Ethanol requirements for U.S. gasoline appear to be losing friends and influencing the wrong people, with calls growing to reform or scrap the government mandates altogether.
The Environmental Protection Agency in November proposed reducing the amount of renewable fuels, including corn-based ethanol, that oil refiners must blend with gasoline. The rule is a centerpiece of government efforts to curb carbon emissions, while jump-starting alternative forms of energy.
The draft rule would impact the 2014 requirement for renewables to fall between 15 billion and 15.52 billion gallons from 18.15 billion gallons. But the proposal to reduce ethanol requirements for 2014 has done little to quell the groundswell of complaints about the practical effects of using corn-based fuel in America's gasoline supply.
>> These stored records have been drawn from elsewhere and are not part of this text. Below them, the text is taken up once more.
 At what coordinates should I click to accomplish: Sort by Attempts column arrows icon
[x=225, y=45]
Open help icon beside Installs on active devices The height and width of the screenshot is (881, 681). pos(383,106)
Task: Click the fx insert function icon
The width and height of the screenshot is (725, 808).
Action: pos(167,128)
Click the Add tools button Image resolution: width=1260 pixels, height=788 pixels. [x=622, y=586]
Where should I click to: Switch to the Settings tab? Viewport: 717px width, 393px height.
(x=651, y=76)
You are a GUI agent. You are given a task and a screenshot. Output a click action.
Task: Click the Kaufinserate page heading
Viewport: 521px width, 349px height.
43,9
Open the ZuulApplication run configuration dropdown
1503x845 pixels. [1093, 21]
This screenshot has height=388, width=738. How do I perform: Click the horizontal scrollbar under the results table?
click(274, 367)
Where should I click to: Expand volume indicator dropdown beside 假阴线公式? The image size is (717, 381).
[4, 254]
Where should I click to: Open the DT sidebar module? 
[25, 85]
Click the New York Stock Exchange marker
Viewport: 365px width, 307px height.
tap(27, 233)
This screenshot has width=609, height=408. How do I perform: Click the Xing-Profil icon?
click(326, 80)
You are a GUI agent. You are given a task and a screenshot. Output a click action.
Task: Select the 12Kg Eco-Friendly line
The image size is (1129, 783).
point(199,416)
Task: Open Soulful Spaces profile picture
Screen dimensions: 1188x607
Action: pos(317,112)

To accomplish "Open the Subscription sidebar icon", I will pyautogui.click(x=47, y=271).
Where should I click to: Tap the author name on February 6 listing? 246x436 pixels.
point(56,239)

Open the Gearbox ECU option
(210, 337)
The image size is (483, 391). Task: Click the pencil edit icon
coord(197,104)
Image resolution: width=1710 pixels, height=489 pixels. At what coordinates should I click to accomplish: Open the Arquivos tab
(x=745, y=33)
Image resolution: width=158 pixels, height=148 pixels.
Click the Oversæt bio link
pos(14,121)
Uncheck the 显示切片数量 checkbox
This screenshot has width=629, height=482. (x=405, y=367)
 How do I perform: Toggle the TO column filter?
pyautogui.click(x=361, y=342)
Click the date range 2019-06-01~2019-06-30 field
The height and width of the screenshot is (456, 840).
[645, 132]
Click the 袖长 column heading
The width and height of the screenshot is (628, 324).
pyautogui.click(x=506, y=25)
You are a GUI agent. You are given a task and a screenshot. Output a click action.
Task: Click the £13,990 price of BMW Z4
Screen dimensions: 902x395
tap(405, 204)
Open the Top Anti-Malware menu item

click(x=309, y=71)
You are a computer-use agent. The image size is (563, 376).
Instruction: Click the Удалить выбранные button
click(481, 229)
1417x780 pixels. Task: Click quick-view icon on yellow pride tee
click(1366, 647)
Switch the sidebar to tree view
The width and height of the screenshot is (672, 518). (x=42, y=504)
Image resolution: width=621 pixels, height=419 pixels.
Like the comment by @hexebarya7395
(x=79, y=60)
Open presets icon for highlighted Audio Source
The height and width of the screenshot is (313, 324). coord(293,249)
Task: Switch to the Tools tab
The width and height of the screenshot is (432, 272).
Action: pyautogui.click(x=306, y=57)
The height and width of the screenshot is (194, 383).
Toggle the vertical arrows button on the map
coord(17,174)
Earlier this month, California Democrat Dianne Feinstein joined forces with Oklahoma Republican Tom Coburn to introduce a Senate bill to strip ethanol completely from the Renewable Fuel Standard, also known as RFS. Although Feinstein continues to champion renewable fuel, she has expressed concerns that excess corn-based fuel production—mainly due to the RFS requirements—is "really not wise," and that the standards may hurt the Golden State's livestock producers.
The bipartisan nature of that bill, combined with the EPA's proposal, sent corn futures reeling on the Chicago Board of Trade in early December.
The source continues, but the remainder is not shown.